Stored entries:
========================================

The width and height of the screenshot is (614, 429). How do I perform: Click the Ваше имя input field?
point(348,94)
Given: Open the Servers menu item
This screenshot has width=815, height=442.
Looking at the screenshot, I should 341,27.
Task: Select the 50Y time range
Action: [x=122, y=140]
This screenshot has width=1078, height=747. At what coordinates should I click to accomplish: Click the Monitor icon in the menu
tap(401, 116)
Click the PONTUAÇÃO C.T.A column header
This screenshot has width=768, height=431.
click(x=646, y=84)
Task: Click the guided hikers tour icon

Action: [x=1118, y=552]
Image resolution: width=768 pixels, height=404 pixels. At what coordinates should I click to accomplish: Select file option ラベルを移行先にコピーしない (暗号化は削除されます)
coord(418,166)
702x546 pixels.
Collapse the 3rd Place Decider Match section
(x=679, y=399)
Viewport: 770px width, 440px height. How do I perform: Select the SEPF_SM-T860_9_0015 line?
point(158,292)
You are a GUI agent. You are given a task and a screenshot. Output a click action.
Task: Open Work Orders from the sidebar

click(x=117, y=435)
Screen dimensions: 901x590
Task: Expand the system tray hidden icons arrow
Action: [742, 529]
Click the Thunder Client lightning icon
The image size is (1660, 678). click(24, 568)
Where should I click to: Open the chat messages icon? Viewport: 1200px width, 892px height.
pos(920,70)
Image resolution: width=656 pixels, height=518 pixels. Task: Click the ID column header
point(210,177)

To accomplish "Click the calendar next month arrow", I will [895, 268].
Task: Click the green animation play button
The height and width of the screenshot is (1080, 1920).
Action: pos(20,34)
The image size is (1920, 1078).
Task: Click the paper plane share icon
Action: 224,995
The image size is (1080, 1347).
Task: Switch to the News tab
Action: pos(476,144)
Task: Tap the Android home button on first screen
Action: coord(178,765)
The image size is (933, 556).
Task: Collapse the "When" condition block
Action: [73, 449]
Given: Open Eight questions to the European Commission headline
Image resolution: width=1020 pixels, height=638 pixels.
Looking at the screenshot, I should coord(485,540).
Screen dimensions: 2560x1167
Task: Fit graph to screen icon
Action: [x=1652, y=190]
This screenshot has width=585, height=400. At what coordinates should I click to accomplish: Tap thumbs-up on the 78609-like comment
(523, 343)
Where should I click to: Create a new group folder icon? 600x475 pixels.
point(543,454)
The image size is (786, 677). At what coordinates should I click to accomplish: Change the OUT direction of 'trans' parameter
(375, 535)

========================================

_PROBLEM TO SOLVE_
Render every line of the stored entries above as a JSON list of strings, one string per line, leaving out blank lines.

_COMPLETE RESPONSE_
[
  "The width and height of the screenshot is (614, 429). How do I perform: Click the Ваше имя input field?",
  "point(348,94)",
  "Given: Open the Servers menu item",
  "This screenshot has width=815, height=442.",
  "Looking at the screenshot, I should 341,27.",
  "Task: Select the 50Y time range",
  "Action: [x=122, y=140]",
  "This screenshot has width=1078, height=747. At what coordinates should I click to accomplish: Click the Monitor icon in the menu",
  "tap(401, 116)",
  "Click the PONTUAÇÃO C.T.A column header",
  "This screenshot has width=768, height=431.",
  "click(x=646, y=84)",
  "Task: Click the guided hikers tour icon",
  "Action: [x=1118, y=552]",
  "Image resolution: width=768 pixels, height=404 pixels. At what coordinates should I click to accomplish: Select file option ラベルを移行先にコピーしない (暗号化は削除されます)",
  "coord(418,166)",
  "702x546 pixels.",
  "Collapse the 3rd Place Decider Match section",
  "(x=679, y=399)",
  "Viewport: 770px width, 440px height. How do I perform: Select the SEPF_SM-T860_9_0015 line?",
  "point(158,292)",
  "You are a GUI agent. You are given a task and a screenshot. Output a click action.",
  "Task: Open Work Orders from the sidebar",
  "click(x=117, y=435)",
  "Screen dimensions: 901x590",
  "Task: Expand the system tray hidden icons arrow",
  "Action: [742, 529]",
  "Click the Thunder Client lightning icon",
  "The image size is (1660, 678). click(24, 568)",
  "Where should I click to: Open the chat messages icon? Viewport: 1200px width, 892px height.",
  "pos(920,70)",
  "Image resolution: width=656 pixels, height=518 pixels. Task: Click the ID column header",
  "point(210,177)",
  "To accomplish \"Click the calendar next month arrow\", I will [895, 268].",
  "Task: Click the green animation play button",
  "The height and width of the screenshot is (1080, 1920).",
  "Action: pos(20,34)",
  "The image size is (1920, 1078).",
  "Task: Click the paper plane share icon",
  "Action: 224,995",
  "The image size is (1080, 1347).",
  "Task: Switch to the News tab",
  "Action: pos(476,144)",
  "Task: Tap the Android home button on first screen",
  "Action: coord(178,765)",
  "The image size is (933, 556).",
  "Task: Collapse the \"When\" condition block",
  "Action: [73, 449]",
  "Given: Open Eight questions to the European Commission headline",
  "Image resolution: width=1020 pixels, height=638 pixels.",
  "Looking at the screenshot, I should coord(485,540).",
  "Screen dimensions: 2560x1167",
  "Task: Fit graph to screen icon",
  "Action: [x=1652, y=190]",
  "This screenshot has width=585, height=400. At what coordinates should I click to accomplish: Tap thumbs-up on the 78609-like comment",
  "(523, 343)",
  "Where should I click to: Create a new group folder icon? 600x475 pixels.",
  "point(543,454)",
  "The image size is (786, 677). At what coordinates should I click to accomplish: Change the OUT direction of 'trans' parameter",
  "(375, 535)"
]